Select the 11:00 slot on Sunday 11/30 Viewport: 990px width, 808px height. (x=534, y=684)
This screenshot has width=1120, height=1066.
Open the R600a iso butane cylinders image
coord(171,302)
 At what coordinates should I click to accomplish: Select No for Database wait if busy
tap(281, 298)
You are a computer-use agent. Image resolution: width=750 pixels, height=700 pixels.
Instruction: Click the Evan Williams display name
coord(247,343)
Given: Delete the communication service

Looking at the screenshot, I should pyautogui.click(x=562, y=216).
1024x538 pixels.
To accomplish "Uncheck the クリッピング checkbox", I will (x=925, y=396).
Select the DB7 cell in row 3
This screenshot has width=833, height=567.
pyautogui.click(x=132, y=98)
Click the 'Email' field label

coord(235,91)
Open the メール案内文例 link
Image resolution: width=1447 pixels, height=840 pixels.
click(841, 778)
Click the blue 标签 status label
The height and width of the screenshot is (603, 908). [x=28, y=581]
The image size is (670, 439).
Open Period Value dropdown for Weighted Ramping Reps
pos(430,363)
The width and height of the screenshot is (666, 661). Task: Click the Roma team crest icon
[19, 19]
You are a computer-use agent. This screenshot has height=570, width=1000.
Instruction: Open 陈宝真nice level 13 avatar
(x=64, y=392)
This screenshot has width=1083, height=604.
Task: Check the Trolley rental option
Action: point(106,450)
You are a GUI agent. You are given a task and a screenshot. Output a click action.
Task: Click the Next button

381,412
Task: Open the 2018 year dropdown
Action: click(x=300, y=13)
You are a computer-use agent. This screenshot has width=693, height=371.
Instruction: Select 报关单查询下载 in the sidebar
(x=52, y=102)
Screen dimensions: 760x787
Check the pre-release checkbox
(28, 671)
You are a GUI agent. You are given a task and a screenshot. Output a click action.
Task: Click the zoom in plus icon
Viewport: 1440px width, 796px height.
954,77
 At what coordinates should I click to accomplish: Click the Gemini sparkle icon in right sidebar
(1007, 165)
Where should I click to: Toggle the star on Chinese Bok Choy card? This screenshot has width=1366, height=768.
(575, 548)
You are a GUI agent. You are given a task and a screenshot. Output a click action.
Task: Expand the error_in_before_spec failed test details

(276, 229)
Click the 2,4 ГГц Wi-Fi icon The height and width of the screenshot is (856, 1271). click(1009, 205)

===============

*Exercise:* Copy word for word the stretch of entries above from the line that has "At what coordinates should I click to accomplish: Select" through the line that has "The image size is (670, 439).", both ends included, and nothing outside it.

*Answer:*
 At what coordinates should I click to accomplish: Select No for Database wait if busy
tap(281, 298)
You are a computer-use agent. Image resolution: width=750 pixels, height=700 pixels.
Instruction: Click the Evan Williams display name
coord(247,343)
Given: Delete the communication service

Looking at the screenshot, I should pyautogui.click(x=562, y=216).
1024x538 pixels.
To accomplish "Uncheck the クリッピング checkbox", I will (x=925, y=396).
Select the DB7 cell in row 3
This screenshot has width=833, height=567.
pyautogui.click(x=132, y=98)
Click the 'Email' field label

coord(235,91)
Open the メール案内文例 link
Image resolution: width=1447 pixels, height=840 pixels.
click(841, 778)
Click the blue 标签 status label
The height and width of the screenshot is (603, 908). [x=28, y=581]
The image size is (670, 439).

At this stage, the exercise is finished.